Provided information below:

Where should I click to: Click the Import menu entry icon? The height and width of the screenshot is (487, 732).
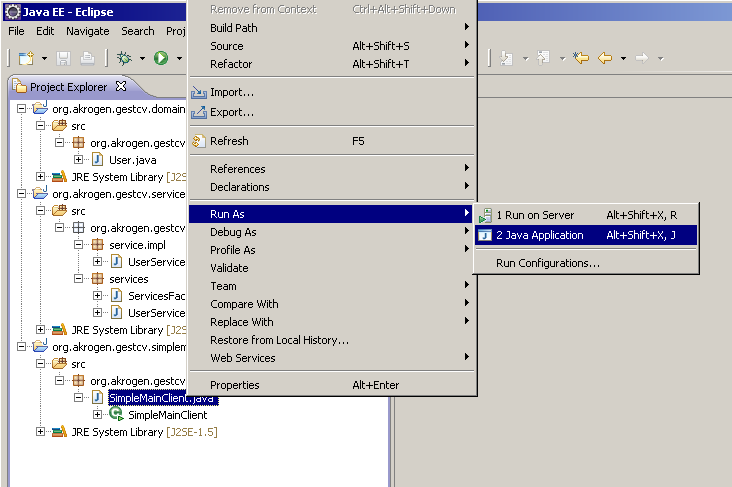(x=198, y=93)
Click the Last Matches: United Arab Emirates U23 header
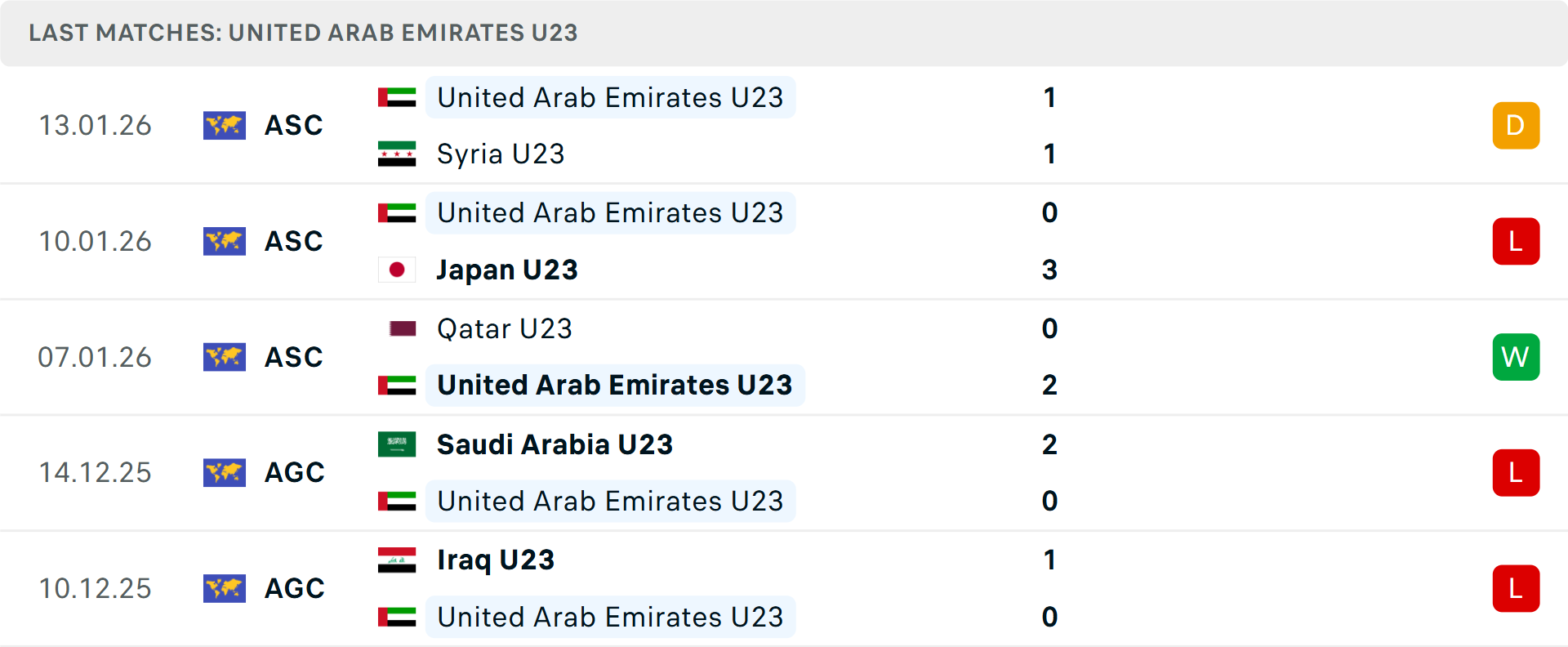This screenshot has height=647, width=1568. coord(303,33)
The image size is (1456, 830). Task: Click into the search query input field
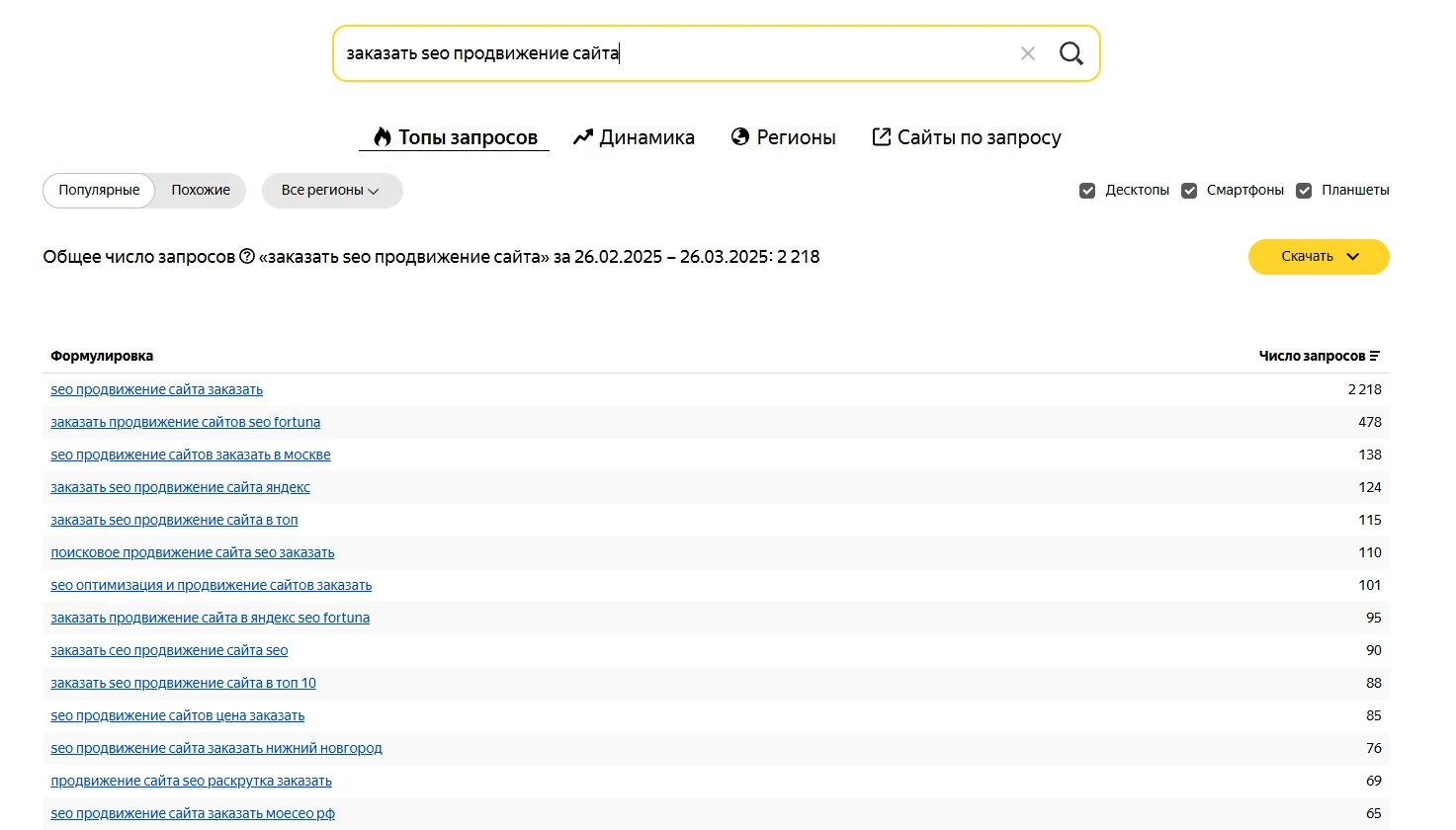tap(672, 53)
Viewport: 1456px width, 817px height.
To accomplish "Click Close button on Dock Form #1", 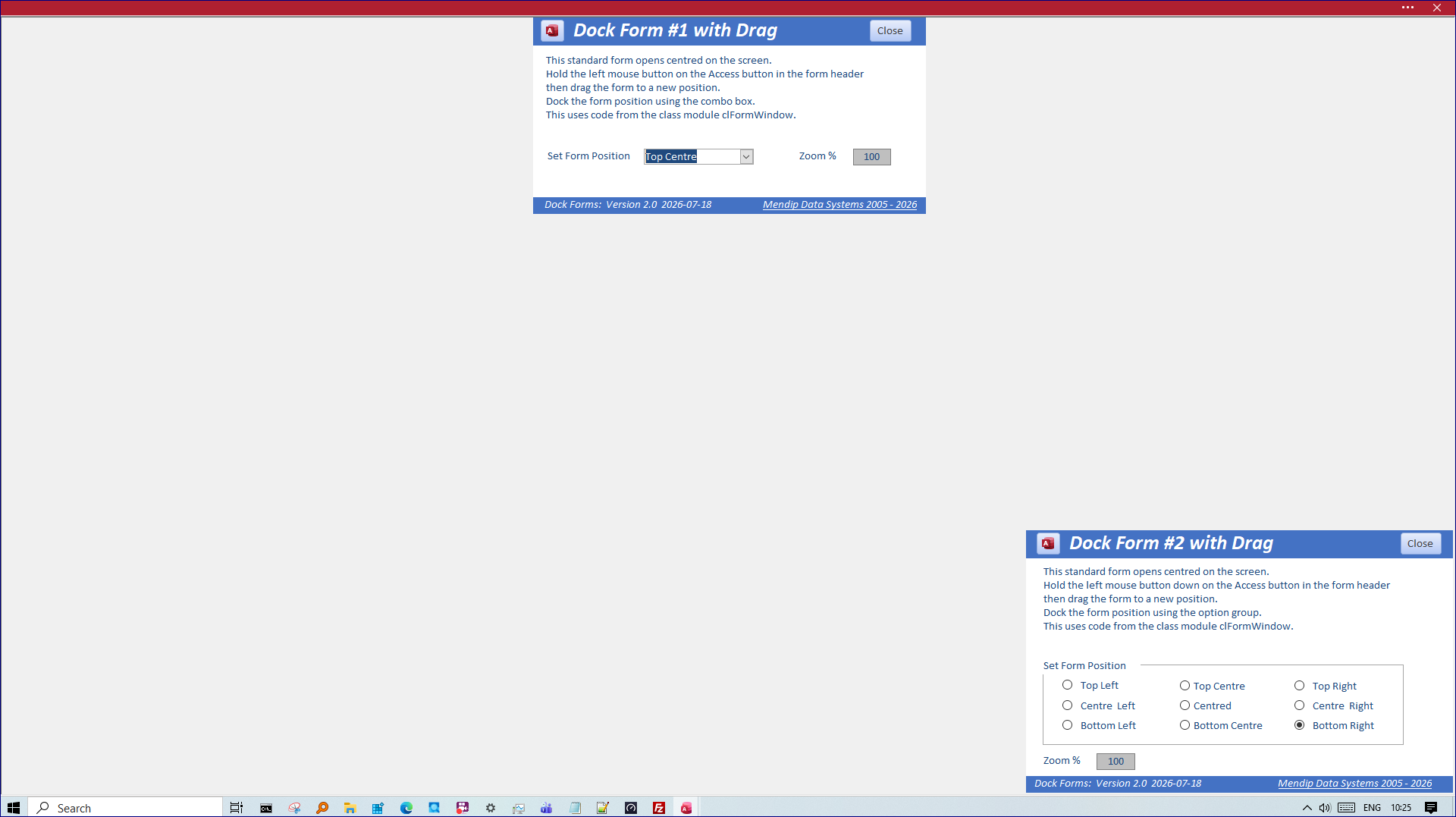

End of Provided information.

- **Exercise**: The expected result is every record above, word for word, with no pictures in it.

- **Exercise response**:
Where should I click to: Click the Import menu entry icon? The height and width of the screenshot is (487, 732).
(x=198, y=93)
Click the Last Matches: United Arab Emirates U23 header
This screenshot has height=647, width=1568. coord(303,33)
The image size is (1456, 830). Task: Click into the search query input field
tap(672, 53)
Viewport: 1456px width, 817px height.
To accomplish "Click Close button on Dock Form #1", 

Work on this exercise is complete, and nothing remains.